先々々々々々週の國松
先々々々々々週。
2020年1月16日。
三省堂書店神保町本店で、ぼくは、鬼才・國松と対談した。
対談のときにも思ったことだが、おそらく國松は、ひとつのセンテンス、ひとつの段落の中に似たような表現が繰り返し出てくることを避ける。
英語とかでもそういうのあるよね。I show ~~ が何度も出てこないように、showを使ったら次はdemonstrateを使うとか、findに変えるとか。
ある程度の長さの文章を書くときには、多くの人が「あまり表現を重複させないように……」と気にしている、とは思う。
しかし國松の場合、少々レベルが違うな、と思った。
彼は、ひとつのセンテンスとかひとつの段落で重複を避けているわけではない。
おそらく國松は、彼の人生全体を通じて、表現が重複しないように気を遣っているのではないか、と思う。
対談の日に購入した『ニッチなディジーズ』にて何度か引用されていた本、『Fever』を、さきほど出張の帰りに飛行機の中で読み終えた。
あくまで『ニッチなディジーズ』で引用されているからおもしろそうだなと思って買った本。
だから、とうぜん、『ニッチなディジーズ』で出てきた話が繰り返し語られるだろうと、こちらも予想して読む。

* _確認用データ_

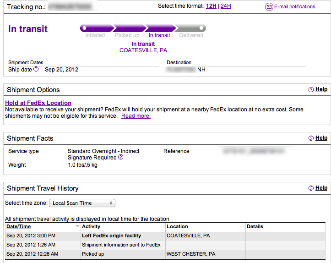This screenshot has height=263, width=331.
Task: Click the help icon in Shipment Facts header
Action: click(x=311, y=138)
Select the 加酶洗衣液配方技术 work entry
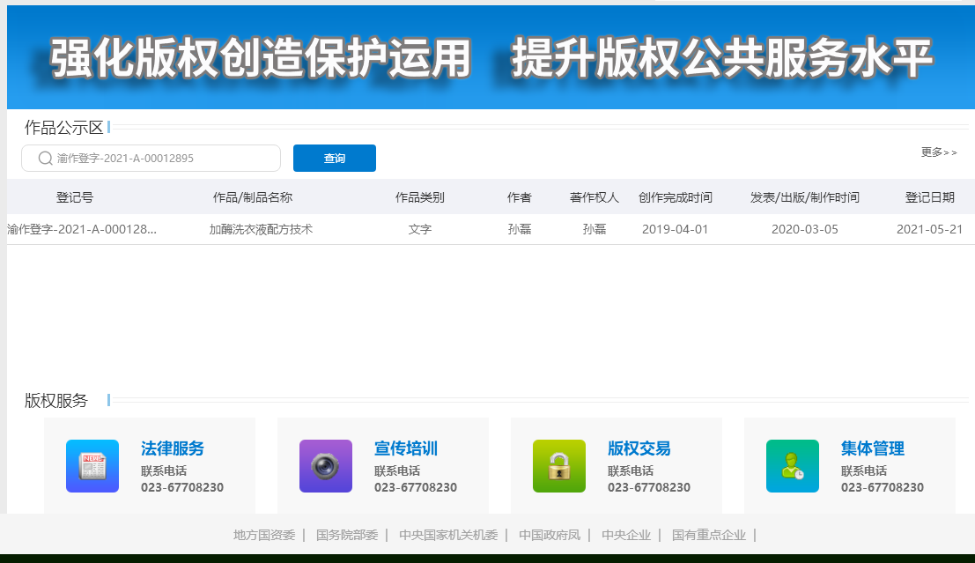 261,230
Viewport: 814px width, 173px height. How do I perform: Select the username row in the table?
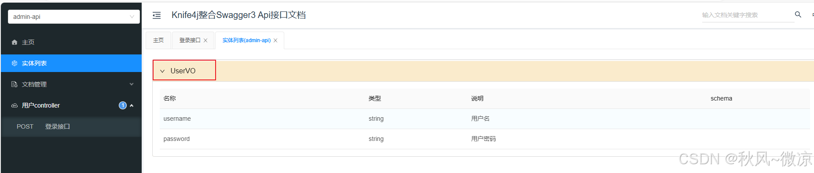click(x=484, y=119)
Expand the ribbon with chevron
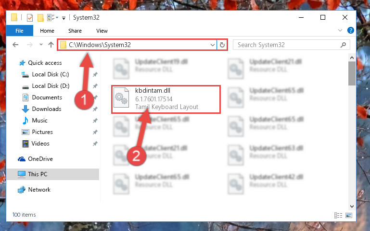This screenshot has height=231, width=370. point(340,30)
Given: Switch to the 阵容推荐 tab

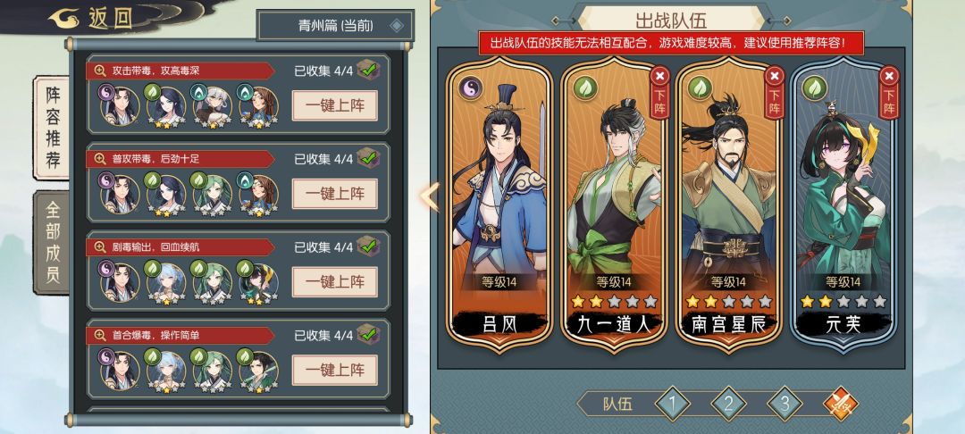Looking at the screenshot, I should click(53, 128).
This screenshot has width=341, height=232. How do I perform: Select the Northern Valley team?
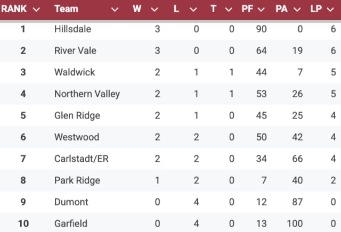87,94
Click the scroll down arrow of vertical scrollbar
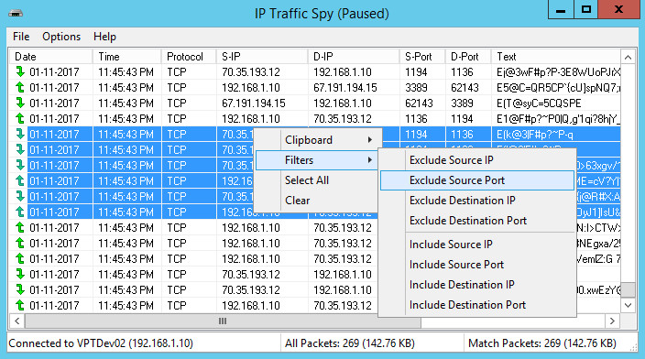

* _取り組む課題_
a) 本文について、次の問いに答えなさい。
(i) 対談はどこで行われたか。
(ii) 対談が行われたのは何年何月何日か。
(iii) 筆者が『Fever』を読み終えたのはどこか。
b) 國松との対談をめぐる本文の続きを書きなさい。
データは本文の内容とは関係がありません。

* _課題の解答_
a)
(i) 三省堂書店神保町本店
(ii) 2020年1月16日
(iii) 出張の帰りの飛行機の中

b)
しかし……学術書だから、大事な内容はきちんと重複しているのだが、どうやら、表現は微妙に変わっているのだ。
彼がそういうことを無意識でやっているとは思えない。
おそらく狙ってやっている。
読者が飽きないように。そして、ほかならぬ、自分が学術や医療に飽きないために……。
なお『Fever』は震えるほどいい本だ。大曲先生も忽那先生もいて、ビッグネームそろい踏みなのだが、中でも國松の筆致だけ「図抜けて異彩」である。実におもしろい。ぼくは彼に会ったから、もはや、彼の執筆個所はすべて肉声で再生される。それが本当におもしろい。ひとつの章をまるまる「Mimicker」に割いている構成にも脱帽である。この視点で教科書を書こうと思いつくこと自体がすばらしい。